Hong Kong maids lose battle for residency
Landmark court ruling dashes hopes for several hundred thousand domestic helpers
Indonesian Migrant Workers' Union chairperson Sringatin and other domestic helper groups hold banners during a protest outside the Court of Final Appeal in Hong Kong. Photograph: Tyrone Siu/Reuters
In a landmark decision Hong Kong's highest court today ruled against granting residency to two Filipino maids, dashing the hopes of several hundred thousand other domestic helpers from ever gaining permanent residency in the city.
Five judges on the Court of Final Appeal ruled unanimously that Evangeline Banao Vallejos and Daniel Domingo would not be allowed to settle permanently in Hong Kong after residing here for over seven years, a period that would ordinarily qualify foreigners to become permanent residents under the constitution.
The court ruled that maids should not be treated as "ordinarily resident" in the financial hub given contracts that tied them to finite stints of temporary employment.
"The nature of foreign domestic helpers' residence in Hong Kong is highly restrictive," the judgement stated. "The foreign domestic helper is obliged to return to the country of origin at the end of the contract and is told from the outset that admission is not for the purposes of settlement."
The controversial legal battle had over the past few years split the city over whether 286,000 of the city's domestic helpers, largely from the Philippines and Indonesia, but also other countries like Nepal, India and Pakistan should be entitled to residency on a par with other foreigners here.
A small group of migrant worker protesters chanted and held placards outside the historic red-brick courthouse, denouncing the ruling as institutionalised discrimination.
"Today is a very sad day for migrant workers in Hong Kong," said Eman Villanueva, the head of Filipino advocacy group United Filipinos, in Hong Kong. "It gave its judicial seal to unfair treatment and the social exclusion of foreign domestic helpers in Hong Kong."
The ruling also bars dependents of the maids from seeking residency in Hong Kong.
Critics said the economic burden of such an influx could potentially have been huge given education, housing, healthcare and welfare costs.
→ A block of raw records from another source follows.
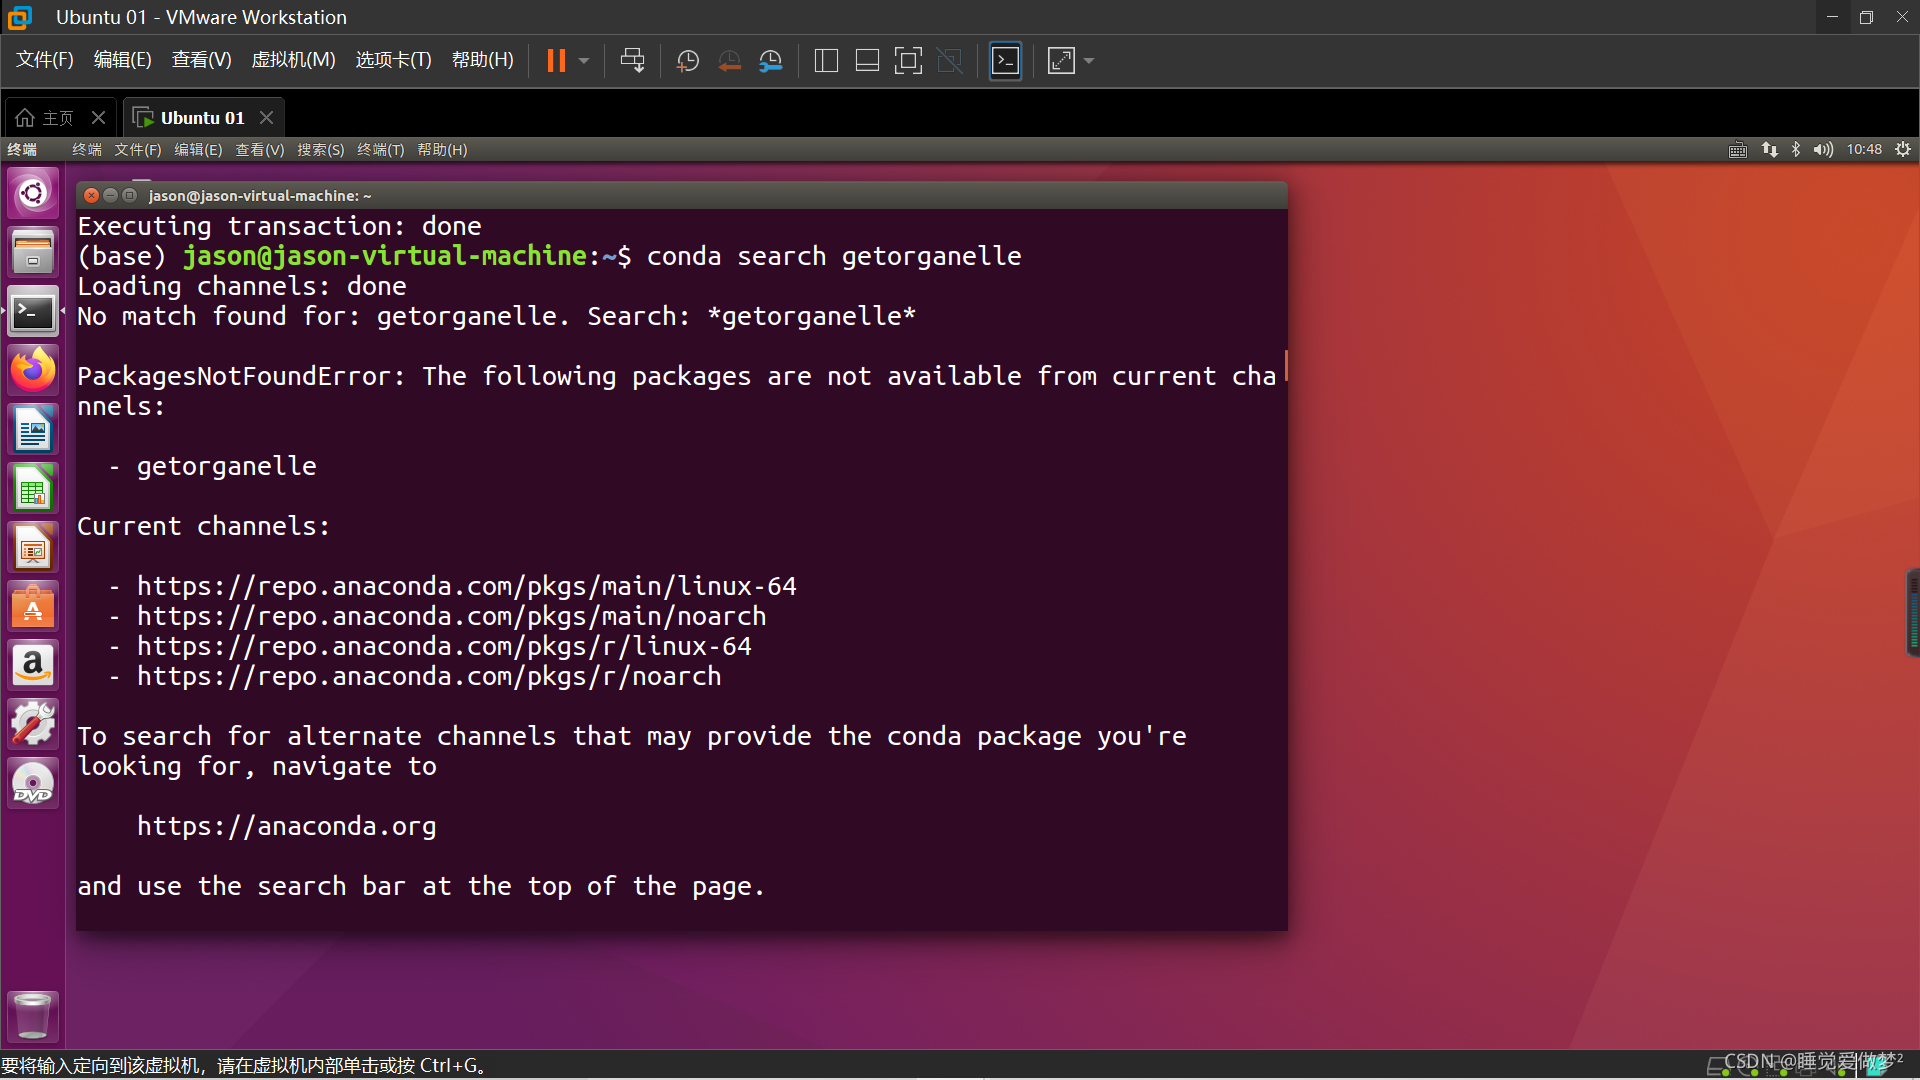This screenshot has height=1080, width=1920.
Task: Expand the stretch guest dropdown arrow
Action: (1089, 61)
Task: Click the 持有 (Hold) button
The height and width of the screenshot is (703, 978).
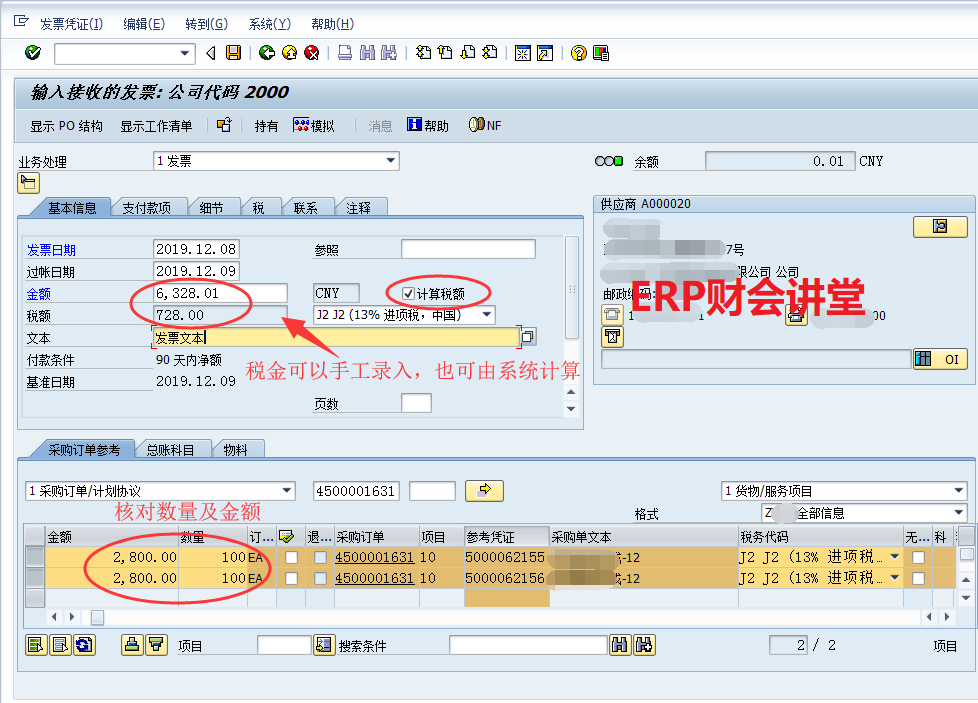Action: point(266,126)
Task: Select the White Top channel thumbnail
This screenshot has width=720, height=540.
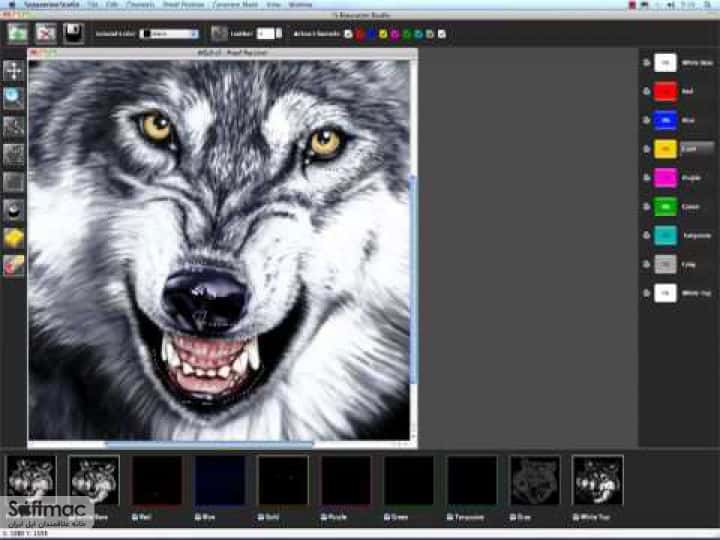Action: tap(598, 480)
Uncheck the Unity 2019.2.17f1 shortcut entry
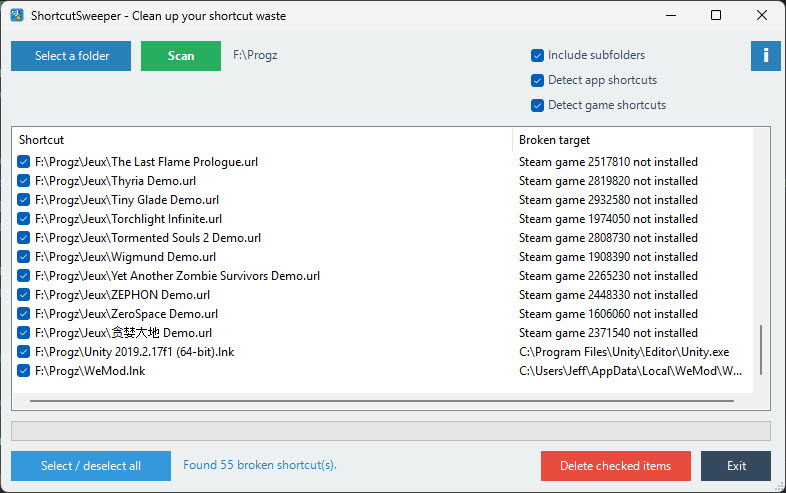The image size is (786, 493). [x=24, y=352]
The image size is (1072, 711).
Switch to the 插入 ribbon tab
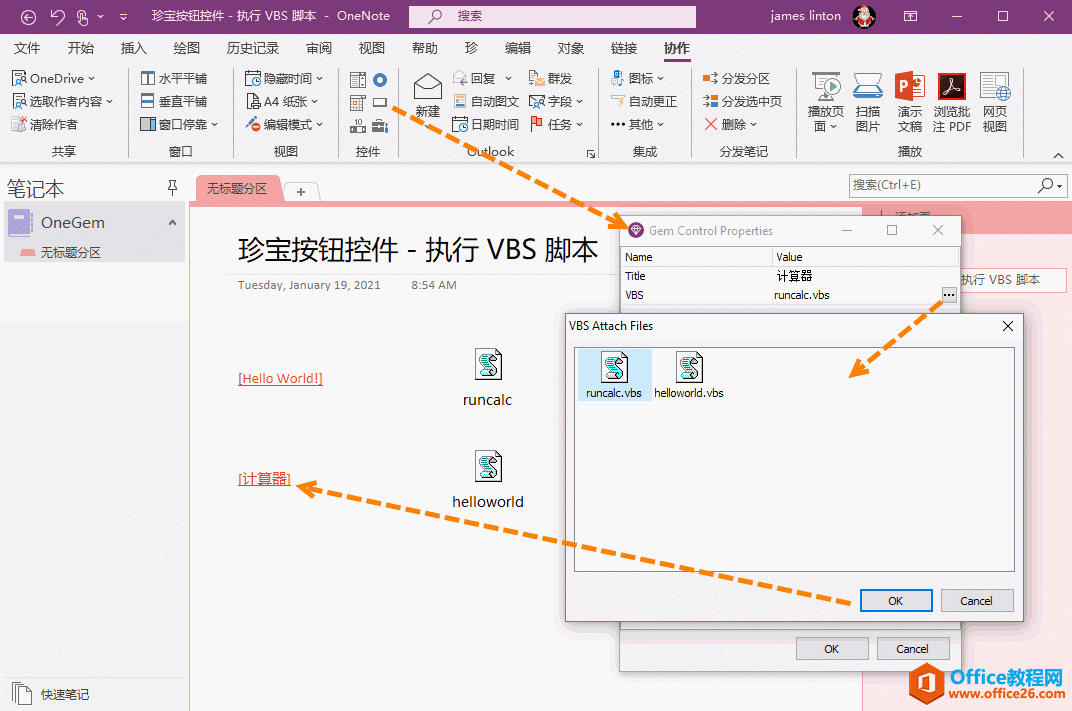coord(132,47)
One political party estimated it could cost taxpayers an extra HK$25 billion ($3.2 billion) per year.
Many regular Hong Kong families and expatriates consider a maid essential, many employing a live-in helper who cooks, cleans and helps with child-minding. Maids, however, are excluded from a minimum wage and other basic services.
A lower court had previously ruled the Filipino pair had the right to seek permanent residency in the city.
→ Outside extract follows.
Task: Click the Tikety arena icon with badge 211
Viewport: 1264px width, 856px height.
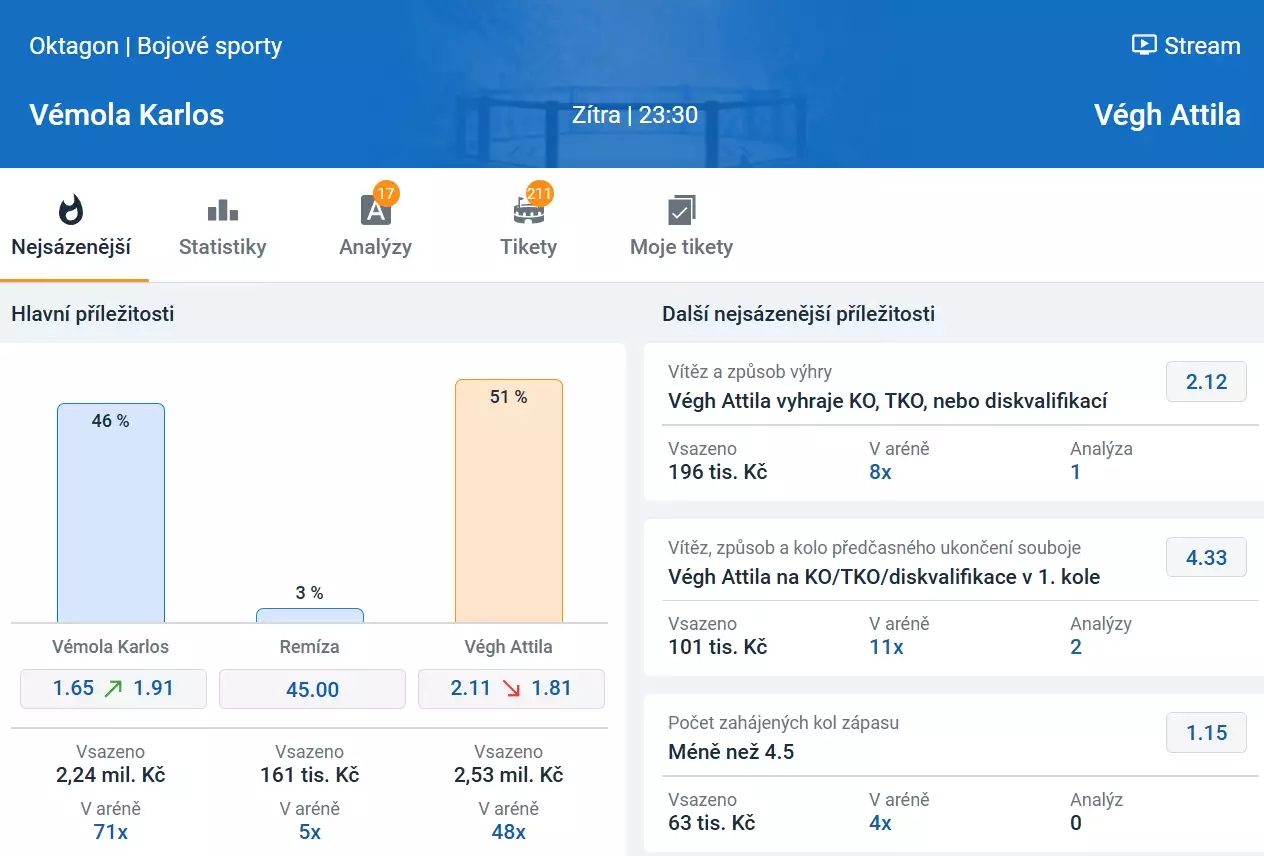Action: (528, 210)
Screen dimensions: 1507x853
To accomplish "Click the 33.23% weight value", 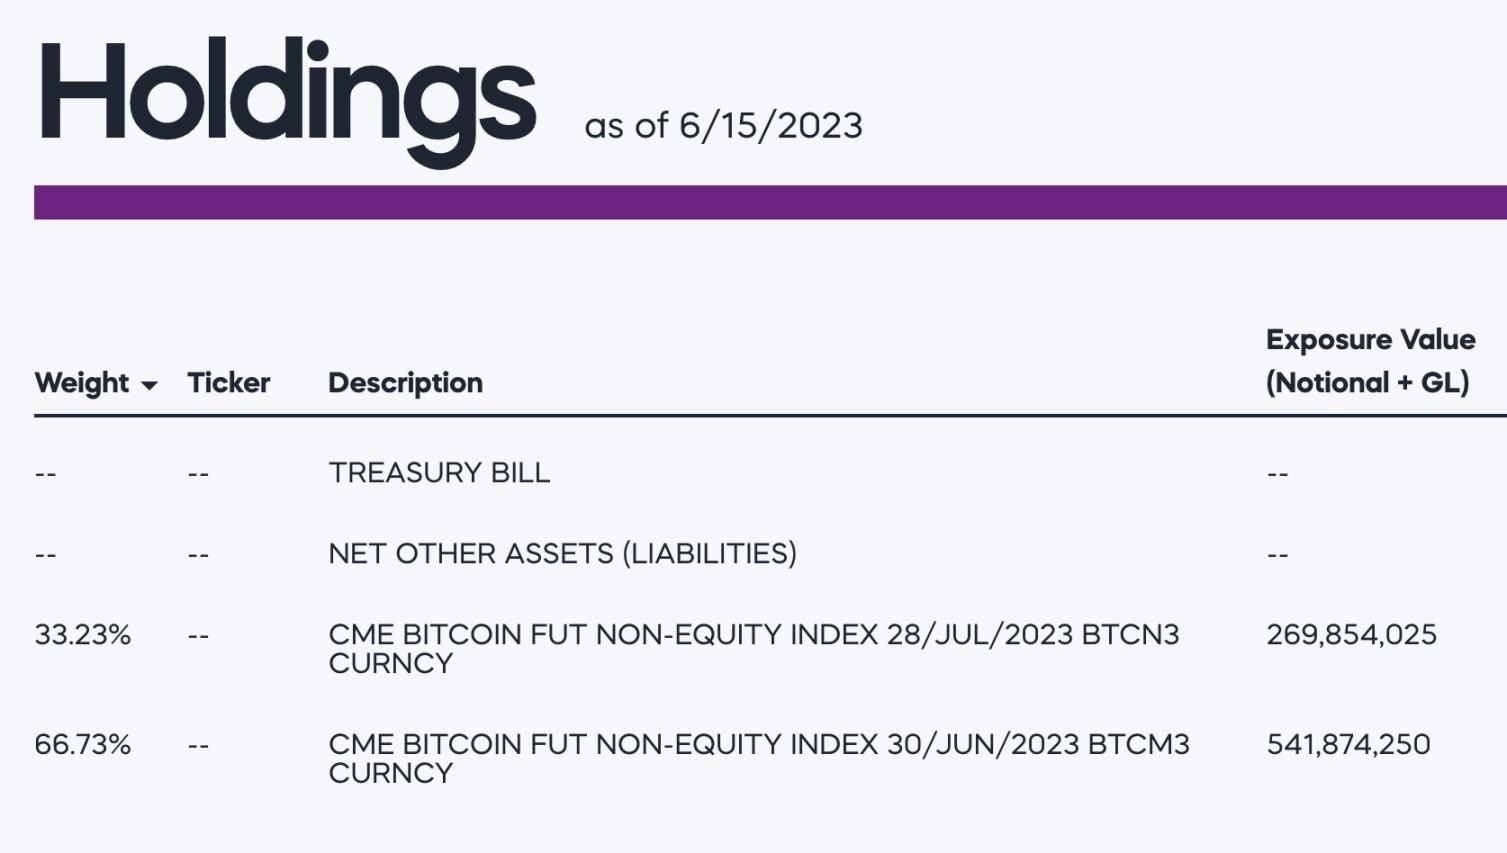I will (x=82, y=635).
Despite the government's victory, lingering ambiguity over the eligibility for Hong Kong permanent residency as stipulated in the city's mini-constitution, the Basic Law, could still trigger further legal battles in future.
Hong Kong, a port city and former British colony that returned to Chinese rule in 1997, has always had an uneasy relationship with immigration and right of abode issues that have sometimes strained relations with Beijing.
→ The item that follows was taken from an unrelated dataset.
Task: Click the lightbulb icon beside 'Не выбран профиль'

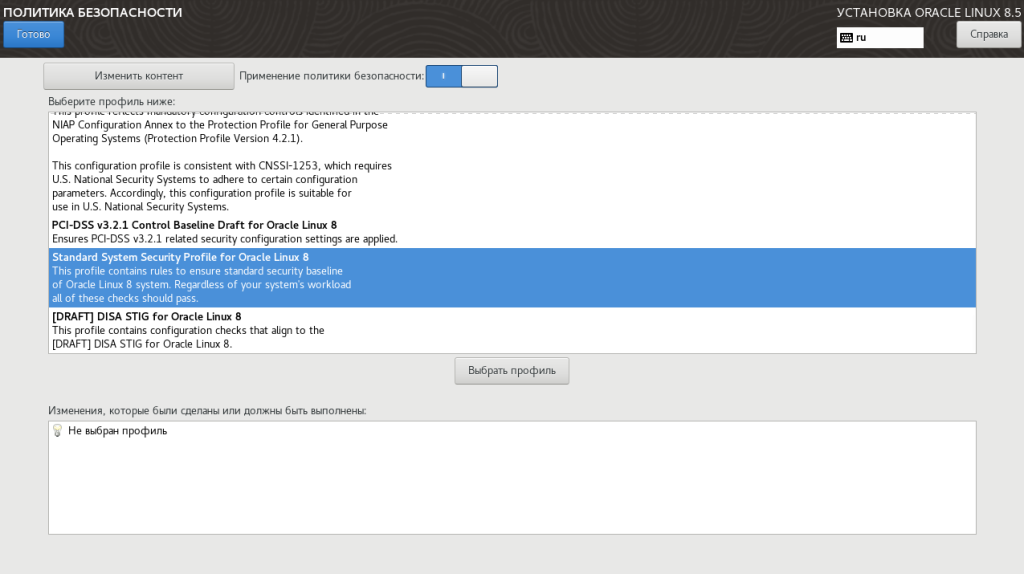Action: pyautogui.click(x=57, y=430)
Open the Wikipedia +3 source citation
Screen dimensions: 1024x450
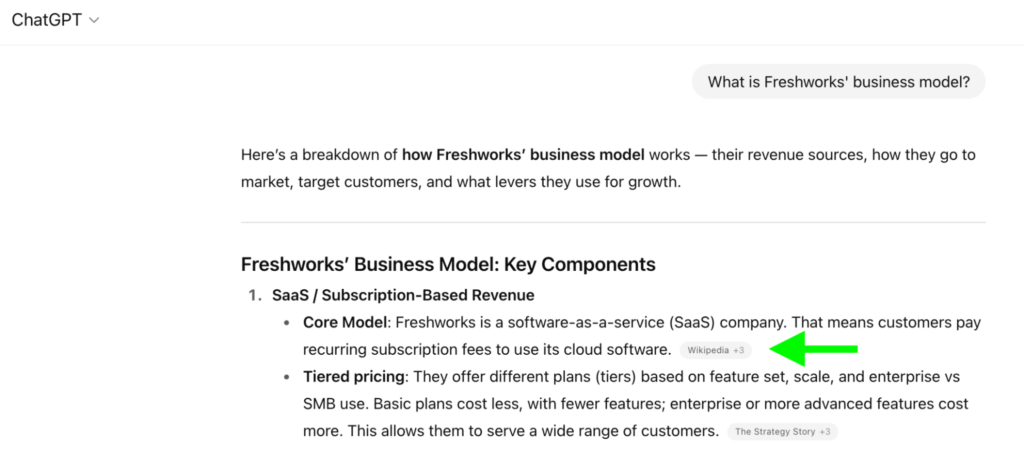click(715, 350)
A 1999 case which ruled mainland China born children had a right of abode in Hong Kong sparked an outcry over Beijing's perceived meddling in the city's judicial independence.
The government had asked Hong Kong's highest court to seek Beijing's clarification on precisely who qualifies for the right of abode, in a bid to resolve this issue once and for all.
The court of final appeal, however, rejected this request.